The SEA S-Box achieves the best overall composite score of any S-Box in this comparison set. It is worth noting that the Duong-Pham S-Boxes achieve a higher nonlinearity of 116, but at the cost of weaker differential uniformity (6 vs 4), higher boomerang uniformity (14 vs 6), and much shorter iterative periods — illustrating the inherent trade-offs in S-Box design. The Picek Evolved S-Box stands out for having the best VTO (4.676), meaning the highest resistance to DPA side-channel attacks, but it pays heavily in nonlinearity (98), differential uniformity (12), and autocorrelation (96).

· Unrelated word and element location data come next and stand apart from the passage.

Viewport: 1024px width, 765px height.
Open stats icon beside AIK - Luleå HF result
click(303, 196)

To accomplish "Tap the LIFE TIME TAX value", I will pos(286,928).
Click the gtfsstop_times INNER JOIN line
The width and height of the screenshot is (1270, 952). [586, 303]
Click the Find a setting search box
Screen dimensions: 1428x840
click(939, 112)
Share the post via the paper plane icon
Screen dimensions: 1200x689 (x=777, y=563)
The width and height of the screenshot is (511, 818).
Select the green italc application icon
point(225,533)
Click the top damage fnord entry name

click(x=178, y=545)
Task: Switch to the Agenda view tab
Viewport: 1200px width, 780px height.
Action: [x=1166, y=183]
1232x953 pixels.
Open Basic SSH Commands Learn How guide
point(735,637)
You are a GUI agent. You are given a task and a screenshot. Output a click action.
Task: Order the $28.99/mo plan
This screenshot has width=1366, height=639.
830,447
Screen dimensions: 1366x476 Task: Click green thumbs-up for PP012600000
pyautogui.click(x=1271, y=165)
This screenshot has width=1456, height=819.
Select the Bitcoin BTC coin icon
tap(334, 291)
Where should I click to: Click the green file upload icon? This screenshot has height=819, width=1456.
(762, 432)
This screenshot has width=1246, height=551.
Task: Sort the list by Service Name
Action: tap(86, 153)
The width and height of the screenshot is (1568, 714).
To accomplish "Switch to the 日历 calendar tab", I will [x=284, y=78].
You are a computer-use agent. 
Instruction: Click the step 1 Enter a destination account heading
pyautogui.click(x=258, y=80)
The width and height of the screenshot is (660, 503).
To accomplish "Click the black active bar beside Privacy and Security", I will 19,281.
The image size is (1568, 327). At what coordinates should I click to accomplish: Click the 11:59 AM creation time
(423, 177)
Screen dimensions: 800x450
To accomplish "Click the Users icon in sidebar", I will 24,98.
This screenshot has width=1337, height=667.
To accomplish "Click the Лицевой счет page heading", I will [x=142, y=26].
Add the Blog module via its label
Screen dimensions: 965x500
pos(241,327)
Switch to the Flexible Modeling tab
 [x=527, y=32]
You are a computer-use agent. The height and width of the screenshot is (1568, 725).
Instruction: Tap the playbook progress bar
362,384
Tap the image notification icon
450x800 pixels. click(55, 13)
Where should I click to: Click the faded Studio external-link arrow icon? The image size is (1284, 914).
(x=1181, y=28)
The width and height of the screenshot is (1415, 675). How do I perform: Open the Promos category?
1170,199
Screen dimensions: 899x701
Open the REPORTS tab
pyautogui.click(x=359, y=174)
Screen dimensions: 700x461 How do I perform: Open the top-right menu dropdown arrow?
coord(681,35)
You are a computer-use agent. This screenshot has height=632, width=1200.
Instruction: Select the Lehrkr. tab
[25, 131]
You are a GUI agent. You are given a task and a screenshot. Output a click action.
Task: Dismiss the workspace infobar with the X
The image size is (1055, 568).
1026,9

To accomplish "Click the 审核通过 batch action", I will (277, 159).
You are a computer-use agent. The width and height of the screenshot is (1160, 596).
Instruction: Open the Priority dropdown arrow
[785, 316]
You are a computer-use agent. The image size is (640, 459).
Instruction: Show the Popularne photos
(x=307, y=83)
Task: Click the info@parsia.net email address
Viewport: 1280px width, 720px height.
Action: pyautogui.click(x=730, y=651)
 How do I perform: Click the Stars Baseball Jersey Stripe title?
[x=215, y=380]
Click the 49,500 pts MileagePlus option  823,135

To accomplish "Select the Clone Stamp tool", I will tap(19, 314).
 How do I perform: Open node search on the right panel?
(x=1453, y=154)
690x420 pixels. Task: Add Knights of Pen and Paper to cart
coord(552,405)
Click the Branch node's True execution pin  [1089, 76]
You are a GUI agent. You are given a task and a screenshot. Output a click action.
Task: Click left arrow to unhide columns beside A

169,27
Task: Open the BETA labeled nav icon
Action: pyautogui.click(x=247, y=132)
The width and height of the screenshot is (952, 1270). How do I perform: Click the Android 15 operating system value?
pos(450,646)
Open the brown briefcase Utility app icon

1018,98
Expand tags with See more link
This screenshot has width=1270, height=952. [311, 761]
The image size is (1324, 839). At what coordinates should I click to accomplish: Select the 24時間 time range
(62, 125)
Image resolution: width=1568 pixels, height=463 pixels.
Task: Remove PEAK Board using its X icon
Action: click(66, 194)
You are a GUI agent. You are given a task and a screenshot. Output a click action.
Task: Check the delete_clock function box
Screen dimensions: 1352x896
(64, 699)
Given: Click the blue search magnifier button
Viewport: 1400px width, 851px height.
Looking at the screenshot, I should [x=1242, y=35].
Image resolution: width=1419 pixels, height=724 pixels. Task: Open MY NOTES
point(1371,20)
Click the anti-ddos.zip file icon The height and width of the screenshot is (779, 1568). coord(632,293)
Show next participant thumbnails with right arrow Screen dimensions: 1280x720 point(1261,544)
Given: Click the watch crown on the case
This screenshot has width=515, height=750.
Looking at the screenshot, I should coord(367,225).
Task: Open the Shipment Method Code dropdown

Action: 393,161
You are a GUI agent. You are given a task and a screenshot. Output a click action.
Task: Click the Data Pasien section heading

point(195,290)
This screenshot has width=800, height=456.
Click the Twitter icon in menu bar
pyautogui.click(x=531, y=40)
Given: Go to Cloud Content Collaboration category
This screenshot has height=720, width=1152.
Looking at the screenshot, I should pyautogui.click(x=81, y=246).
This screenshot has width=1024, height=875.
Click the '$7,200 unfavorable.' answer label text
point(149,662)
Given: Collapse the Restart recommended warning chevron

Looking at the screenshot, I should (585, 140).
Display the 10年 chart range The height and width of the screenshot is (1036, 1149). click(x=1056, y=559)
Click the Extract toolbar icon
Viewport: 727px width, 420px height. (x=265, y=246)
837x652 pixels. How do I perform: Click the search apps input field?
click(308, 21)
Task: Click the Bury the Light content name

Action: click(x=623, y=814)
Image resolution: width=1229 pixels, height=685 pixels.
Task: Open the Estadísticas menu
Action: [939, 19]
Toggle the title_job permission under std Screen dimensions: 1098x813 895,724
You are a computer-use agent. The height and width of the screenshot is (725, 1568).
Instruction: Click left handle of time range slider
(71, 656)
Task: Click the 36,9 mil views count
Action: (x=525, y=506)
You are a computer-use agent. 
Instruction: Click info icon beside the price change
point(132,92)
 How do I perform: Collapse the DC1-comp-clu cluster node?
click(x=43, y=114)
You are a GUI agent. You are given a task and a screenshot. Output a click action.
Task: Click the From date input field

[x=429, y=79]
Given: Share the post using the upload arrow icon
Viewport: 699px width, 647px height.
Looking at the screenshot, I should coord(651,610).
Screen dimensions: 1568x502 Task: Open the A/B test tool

SKINNY-128 is intentionally designed for low-latency hardware implementation rather than maximal cryptographic strength per S-box, and so its inclusion here is for reference rather than direct comparison.
Conclusion
The SEA S-Box demonstrates that fractional linear transformations over GF(28), when composed with a carefully chosen affine transformation, can produce S-Boxes that are competitive with — and in several important metrics superior to — the AES S-Box. The construction is fully specified by just 7 parameters (4 field elements, a polynomial, a matrix seed, and a XOR constant), making it compact, reproducible, and amenable to formal analysis.
The complete S-Box specification is public domain.